As such, the annual recertification process for small lenders is a quick and easy process with a nominal yearly cost. It’s important to note, however, that this waiver of audited financial statements applies only to banks and credit unions; it does not apply to non-chartered institutions, including subsidiaries of banks and credit unions.

Liability

Another important factor that mortgage professionals should consider is: Wholesale lenders offering an FHA- approved third-party originator program face essentially the same risk previously faced by wholesale lenders that offered an FHA correspondent lender program to approved correspondents. Because the wholesale DE lender would underwrite and approve the loans originated by its loan correspondents, it was difficult to force correspondents to buy back loans except in cases of intentional acts such as fraud.
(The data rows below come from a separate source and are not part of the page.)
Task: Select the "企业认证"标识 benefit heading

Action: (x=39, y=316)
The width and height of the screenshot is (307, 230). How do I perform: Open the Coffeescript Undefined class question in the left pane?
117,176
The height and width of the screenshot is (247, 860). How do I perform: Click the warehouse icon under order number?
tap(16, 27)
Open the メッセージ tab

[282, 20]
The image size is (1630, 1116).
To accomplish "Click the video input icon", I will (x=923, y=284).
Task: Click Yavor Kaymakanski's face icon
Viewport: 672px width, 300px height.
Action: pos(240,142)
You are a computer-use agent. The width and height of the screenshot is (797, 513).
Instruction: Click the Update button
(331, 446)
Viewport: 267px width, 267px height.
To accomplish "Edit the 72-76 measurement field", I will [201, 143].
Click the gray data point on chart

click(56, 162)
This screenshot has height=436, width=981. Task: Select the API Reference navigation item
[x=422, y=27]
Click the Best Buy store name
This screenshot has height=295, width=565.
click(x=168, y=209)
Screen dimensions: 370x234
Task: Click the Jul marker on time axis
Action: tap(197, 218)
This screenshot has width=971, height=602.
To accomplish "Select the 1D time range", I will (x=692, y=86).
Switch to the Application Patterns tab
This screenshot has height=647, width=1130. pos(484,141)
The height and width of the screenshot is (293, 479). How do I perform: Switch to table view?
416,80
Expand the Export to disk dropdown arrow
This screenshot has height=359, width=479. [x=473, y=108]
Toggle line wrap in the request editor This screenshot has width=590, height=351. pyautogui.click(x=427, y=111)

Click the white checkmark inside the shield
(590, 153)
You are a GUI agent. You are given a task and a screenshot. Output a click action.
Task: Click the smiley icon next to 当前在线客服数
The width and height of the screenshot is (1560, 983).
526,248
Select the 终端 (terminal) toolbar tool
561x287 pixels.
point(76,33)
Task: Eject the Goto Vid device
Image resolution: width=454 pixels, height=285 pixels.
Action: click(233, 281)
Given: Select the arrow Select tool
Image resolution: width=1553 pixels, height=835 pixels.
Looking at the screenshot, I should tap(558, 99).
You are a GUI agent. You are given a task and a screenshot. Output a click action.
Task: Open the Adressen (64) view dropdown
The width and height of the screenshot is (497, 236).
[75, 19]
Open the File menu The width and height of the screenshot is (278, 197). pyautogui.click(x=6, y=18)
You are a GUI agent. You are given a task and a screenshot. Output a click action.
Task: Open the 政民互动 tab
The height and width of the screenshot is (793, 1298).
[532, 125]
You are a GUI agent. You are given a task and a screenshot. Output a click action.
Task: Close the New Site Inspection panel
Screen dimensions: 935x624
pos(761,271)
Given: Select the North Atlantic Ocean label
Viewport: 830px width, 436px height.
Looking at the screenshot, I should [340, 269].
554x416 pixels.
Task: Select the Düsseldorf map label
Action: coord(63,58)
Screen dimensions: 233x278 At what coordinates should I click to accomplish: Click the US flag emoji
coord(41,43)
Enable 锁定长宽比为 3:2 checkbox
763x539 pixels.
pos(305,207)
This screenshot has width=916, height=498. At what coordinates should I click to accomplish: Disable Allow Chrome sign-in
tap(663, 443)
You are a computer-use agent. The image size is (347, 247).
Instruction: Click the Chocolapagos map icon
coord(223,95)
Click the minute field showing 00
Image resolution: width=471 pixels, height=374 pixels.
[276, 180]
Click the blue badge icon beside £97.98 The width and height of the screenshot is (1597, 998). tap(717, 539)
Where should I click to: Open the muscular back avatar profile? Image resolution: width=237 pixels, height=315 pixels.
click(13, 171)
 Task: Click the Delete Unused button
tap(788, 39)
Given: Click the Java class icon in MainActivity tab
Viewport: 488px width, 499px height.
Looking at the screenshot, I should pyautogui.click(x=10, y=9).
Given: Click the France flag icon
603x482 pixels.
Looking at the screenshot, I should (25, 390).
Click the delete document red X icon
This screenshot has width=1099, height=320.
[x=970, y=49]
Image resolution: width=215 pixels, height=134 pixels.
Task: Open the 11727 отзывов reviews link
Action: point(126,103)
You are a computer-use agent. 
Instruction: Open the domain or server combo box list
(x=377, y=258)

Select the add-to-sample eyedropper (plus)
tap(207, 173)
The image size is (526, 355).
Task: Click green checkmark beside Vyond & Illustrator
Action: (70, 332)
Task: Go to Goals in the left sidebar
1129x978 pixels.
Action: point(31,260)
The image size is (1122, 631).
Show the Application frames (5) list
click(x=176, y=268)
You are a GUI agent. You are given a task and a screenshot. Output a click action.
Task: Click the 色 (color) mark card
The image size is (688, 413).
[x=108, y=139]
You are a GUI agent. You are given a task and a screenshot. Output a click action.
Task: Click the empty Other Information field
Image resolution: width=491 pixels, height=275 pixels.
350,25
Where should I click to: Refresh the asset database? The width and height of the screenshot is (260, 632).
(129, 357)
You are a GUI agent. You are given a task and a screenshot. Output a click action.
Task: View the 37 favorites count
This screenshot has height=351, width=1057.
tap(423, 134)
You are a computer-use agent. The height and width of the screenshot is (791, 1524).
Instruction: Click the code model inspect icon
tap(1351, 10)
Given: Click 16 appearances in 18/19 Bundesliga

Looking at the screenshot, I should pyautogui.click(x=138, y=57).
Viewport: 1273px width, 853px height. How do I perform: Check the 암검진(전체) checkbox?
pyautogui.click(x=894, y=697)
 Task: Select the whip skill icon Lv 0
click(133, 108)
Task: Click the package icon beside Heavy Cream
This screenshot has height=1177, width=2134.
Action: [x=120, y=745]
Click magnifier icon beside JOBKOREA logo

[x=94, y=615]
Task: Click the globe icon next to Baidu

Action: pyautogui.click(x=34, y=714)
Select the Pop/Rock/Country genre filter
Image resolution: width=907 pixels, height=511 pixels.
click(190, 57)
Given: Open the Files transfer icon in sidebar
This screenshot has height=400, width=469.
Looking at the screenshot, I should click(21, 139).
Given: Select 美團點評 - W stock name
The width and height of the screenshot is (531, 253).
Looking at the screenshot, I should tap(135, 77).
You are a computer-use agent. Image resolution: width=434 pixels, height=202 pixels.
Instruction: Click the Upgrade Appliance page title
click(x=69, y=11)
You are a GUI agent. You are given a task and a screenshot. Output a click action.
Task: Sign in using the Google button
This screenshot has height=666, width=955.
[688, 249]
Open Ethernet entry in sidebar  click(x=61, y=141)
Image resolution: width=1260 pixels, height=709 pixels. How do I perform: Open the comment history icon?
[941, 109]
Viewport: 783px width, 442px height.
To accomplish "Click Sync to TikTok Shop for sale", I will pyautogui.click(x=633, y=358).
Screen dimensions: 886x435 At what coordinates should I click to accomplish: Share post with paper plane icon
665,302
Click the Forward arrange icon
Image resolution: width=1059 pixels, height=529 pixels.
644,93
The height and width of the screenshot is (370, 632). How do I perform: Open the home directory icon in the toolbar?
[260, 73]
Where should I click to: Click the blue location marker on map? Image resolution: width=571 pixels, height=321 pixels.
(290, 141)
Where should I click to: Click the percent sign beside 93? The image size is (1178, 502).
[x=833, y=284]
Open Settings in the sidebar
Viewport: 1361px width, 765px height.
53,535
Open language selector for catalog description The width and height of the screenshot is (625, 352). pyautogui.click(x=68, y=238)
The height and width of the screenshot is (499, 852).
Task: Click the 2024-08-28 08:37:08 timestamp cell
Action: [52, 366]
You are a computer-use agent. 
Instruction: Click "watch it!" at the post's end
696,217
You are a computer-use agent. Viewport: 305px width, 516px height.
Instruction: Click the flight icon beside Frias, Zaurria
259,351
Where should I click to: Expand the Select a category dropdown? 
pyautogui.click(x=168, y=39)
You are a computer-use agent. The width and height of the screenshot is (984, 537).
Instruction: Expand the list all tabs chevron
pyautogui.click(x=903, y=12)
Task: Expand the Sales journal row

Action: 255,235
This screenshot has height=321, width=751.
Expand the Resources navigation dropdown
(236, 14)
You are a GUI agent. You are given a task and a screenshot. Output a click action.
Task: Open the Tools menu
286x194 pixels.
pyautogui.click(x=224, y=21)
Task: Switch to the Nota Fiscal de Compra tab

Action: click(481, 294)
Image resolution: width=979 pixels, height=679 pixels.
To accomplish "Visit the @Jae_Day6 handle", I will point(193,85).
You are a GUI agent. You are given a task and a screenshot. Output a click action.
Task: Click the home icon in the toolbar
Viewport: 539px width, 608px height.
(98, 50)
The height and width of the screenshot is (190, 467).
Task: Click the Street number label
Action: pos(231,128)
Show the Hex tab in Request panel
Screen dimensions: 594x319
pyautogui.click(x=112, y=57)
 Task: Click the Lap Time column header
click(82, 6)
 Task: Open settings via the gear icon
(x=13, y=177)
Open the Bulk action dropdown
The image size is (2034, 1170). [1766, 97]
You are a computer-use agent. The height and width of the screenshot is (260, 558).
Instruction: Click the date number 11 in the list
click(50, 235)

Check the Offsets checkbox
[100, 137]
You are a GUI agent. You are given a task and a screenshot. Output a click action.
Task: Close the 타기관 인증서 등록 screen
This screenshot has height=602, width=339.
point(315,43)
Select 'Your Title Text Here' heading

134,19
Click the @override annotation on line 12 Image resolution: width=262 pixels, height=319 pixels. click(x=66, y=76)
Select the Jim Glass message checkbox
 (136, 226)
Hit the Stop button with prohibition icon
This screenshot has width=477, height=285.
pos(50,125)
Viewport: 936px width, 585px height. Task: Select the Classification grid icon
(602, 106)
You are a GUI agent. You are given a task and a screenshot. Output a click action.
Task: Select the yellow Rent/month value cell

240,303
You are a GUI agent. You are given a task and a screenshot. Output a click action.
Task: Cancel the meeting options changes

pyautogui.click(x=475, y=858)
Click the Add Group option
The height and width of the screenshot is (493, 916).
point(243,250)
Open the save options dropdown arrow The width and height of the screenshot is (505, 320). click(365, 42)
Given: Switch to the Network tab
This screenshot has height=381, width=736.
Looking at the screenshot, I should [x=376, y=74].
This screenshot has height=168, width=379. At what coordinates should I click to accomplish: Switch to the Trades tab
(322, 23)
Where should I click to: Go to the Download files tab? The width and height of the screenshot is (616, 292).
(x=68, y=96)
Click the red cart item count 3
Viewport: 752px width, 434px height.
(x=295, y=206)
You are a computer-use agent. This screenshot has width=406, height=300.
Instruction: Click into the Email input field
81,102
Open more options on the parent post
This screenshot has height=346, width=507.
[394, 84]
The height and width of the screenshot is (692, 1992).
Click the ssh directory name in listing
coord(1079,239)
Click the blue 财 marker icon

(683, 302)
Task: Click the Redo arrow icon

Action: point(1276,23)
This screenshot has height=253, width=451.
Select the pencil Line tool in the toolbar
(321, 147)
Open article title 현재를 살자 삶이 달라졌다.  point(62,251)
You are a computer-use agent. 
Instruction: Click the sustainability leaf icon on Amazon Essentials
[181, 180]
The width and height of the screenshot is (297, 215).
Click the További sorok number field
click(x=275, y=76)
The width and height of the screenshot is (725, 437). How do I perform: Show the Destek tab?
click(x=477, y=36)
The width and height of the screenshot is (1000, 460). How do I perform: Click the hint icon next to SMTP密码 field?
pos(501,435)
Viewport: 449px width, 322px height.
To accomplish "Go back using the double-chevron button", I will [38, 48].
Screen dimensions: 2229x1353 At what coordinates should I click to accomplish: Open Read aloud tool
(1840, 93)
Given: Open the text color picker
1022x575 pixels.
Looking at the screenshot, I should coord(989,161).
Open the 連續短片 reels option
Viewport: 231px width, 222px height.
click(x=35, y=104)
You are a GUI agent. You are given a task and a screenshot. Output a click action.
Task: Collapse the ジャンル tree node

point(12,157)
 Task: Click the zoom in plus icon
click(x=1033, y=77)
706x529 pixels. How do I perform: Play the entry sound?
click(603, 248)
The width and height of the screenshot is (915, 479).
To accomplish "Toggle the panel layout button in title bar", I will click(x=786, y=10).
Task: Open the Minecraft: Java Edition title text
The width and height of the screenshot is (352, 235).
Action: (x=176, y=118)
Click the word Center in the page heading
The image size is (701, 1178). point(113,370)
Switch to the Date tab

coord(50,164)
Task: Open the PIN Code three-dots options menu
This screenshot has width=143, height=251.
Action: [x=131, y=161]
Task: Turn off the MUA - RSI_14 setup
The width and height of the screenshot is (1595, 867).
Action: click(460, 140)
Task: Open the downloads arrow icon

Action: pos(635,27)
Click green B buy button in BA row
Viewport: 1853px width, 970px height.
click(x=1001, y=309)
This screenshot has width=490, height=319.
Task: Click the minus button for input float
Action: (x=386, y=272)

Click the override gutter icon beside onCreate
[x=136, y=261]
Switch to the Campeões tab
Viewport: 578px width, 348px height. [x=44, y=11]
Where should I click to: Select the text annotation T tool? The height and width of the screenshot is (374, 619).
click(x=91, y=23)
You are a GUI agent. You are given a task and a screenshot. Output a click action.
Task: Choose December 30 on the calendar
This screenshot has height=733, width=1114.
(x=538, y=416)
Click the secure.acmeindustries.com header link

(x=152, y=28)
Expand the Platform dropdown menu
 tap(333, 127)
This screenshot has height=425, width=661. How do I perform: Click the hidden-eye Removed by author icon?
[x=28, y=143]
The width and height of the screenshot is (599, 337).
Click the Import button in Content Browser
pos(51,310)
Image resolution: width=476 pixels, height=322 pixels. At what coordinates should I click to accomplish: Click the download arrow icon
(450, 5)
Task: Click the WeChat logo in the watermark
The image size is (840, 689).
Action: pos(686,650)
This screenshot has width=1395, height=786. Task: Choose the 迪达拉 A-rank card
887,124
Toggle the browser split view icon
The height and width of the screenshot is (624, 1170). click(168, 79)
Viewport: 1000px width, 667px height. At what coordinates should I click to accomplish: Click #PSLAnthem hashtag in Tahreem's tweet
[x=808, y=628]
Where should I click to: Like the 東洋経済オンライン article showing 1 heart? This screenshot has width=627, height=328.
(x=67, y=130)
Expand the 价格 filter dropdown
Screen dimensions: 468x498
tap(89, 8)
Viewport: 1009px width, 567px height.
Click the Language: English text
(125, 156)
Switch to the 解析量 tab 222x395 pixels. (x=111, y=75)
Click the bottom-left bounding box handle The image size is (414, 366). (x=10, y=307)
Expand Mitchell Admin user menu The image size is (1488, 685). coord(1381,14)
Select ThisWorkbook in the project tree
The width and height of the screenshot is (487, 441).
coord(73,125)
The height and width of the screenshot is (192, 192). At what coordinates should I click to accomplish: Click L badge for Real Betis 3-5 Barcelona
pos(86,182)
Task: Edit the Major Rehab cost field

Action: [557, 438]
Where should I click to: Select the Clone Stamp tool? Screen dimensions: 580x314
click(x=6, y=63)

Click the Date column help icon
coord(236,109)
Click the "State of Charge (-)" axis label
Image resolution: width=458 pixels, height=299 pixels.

The same is true today for third-party originated loans, and it doesn’t make a difference whether the third-party originator is FHA-approved or not. In other words, the wholesale lender doesn’t face any greater liability when they underwrite FHA loans for approved third-party originators and then allow those originators to close the loans in their own name and sell them to the underwriting lender. To a large extent, the only remaining barrier preventing the full resuscitation of the FHA correspondent lending market is that wholesale lenders have been slow to offer FHA-approved third-party originator programs, as most wholesale lenders still require correspondent lenders to be FHA-approved and to have DE authority.

This seems perplexing given that HUD has clearly stated that DE authority is not required under federal law and given the similar risk dynamics of FHA-approved third-party originator programs and non-FHA-approved third-party originator programs. Some wholesale lenders simply may lack awareness of the most current third-party originator rules, but others may not wish to promote an FHA-approved third-party originator program because correspondent lenders are paid more for each transaction than brokers are.

• • •

Mortgage professionals who are interested in this subject should know that there are relatively few institutions currently offering FHA-approved third-party originator programs. The wholesale lenders that do offer these programs have been capturing market share through the FHA correspondent lending channel because FHA- approved lenders can get greater returns on every FHA loan sold to one of these lenders compared to the restricted broker fees available through every other wholesale lender.

Regardless, although the options may be currently limited when it comes to third-party originator programs, other wholesale lenders may soon start offering such programs simply to remain competitive, as there are many parties interested in funding and closing FHA loans in their own name without having to get DE authority or underwrite FHA loans themselves. When that happens, the FHA correspondent market will be back with a clean bill of health.